- **WORK REQUIRED**
From the material below, please set down exactly the lines starting with the one with "This screenshot has width=1368, height=710." and going on through the one with "the value 310", without a single picture.

- **PROVIDED DATA**
------------------------------------------------------------------------

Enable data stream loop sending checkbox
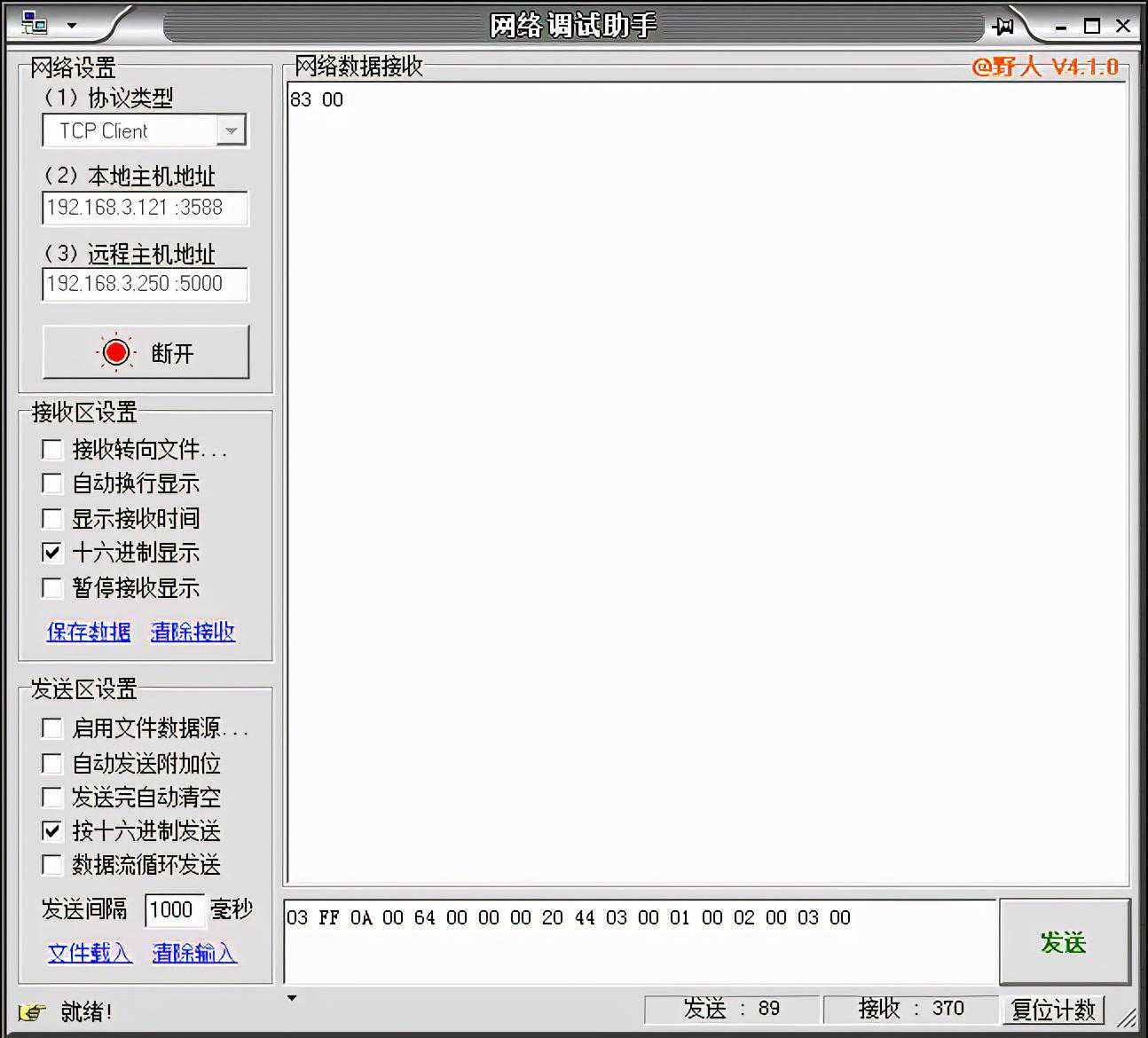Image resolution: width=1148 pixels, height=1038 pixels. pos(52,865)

------------------------------------------------------------------------

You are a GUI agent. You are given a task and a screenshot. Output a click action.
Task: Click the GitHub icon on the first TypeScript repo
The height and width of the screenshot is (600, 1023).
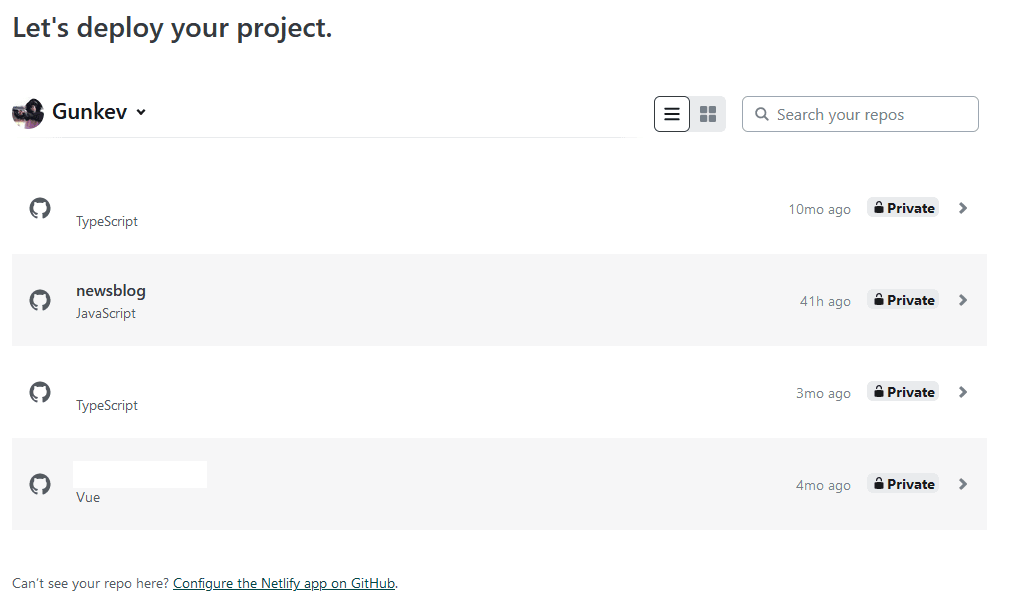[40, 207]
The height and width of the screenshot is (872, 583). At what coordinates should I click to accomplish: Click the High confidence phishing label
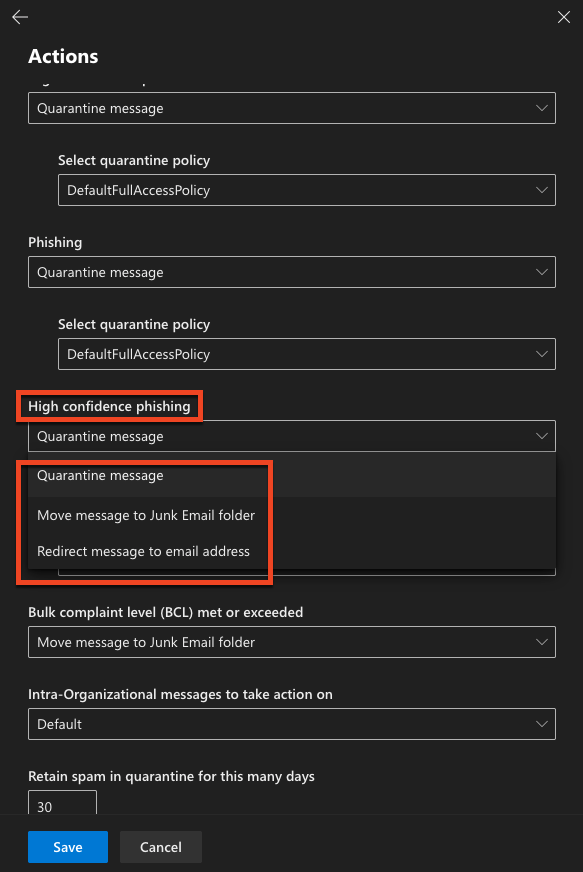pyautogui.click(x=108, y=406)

------------------------------------------------------------------------

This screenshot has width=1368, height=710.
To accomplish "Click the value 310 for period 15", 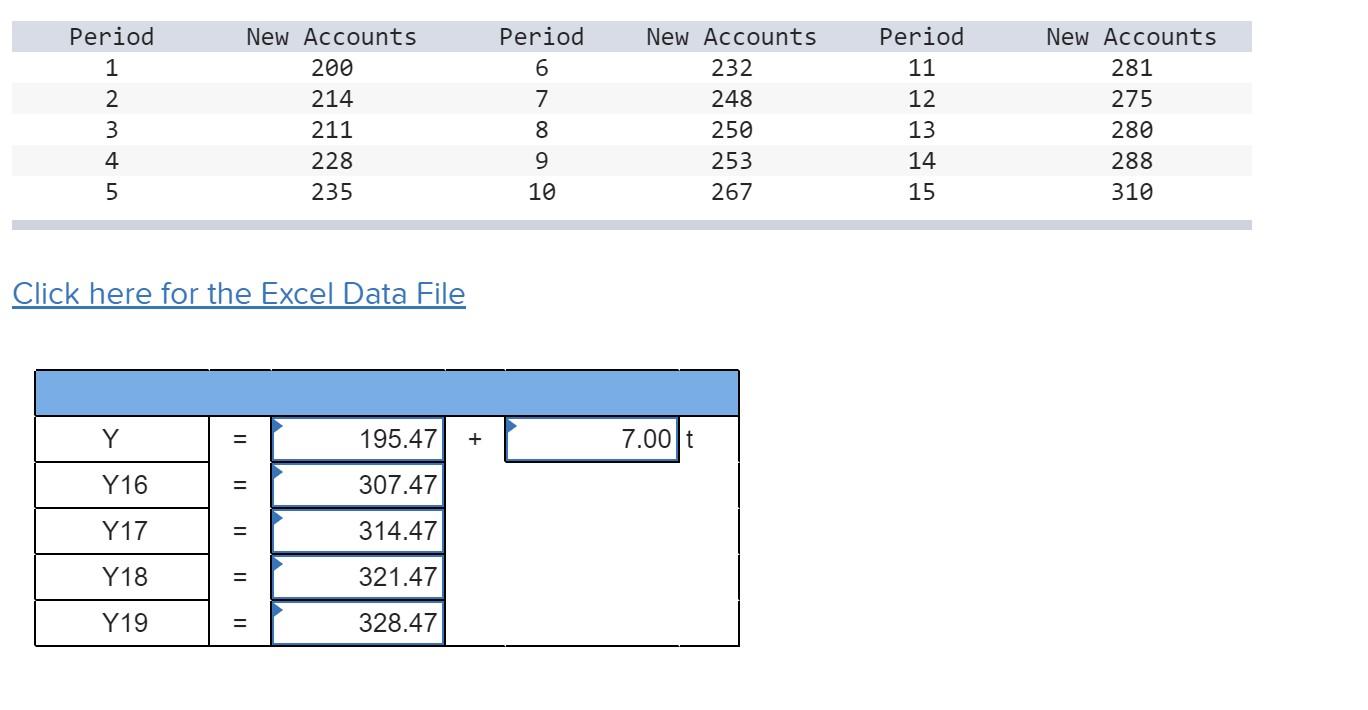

------------------------------------------------------------------------

- **SOLVED EXERCISE**
This screenshot has width=1368, height=710.
To accomplish "Click the value 310 for period 15", 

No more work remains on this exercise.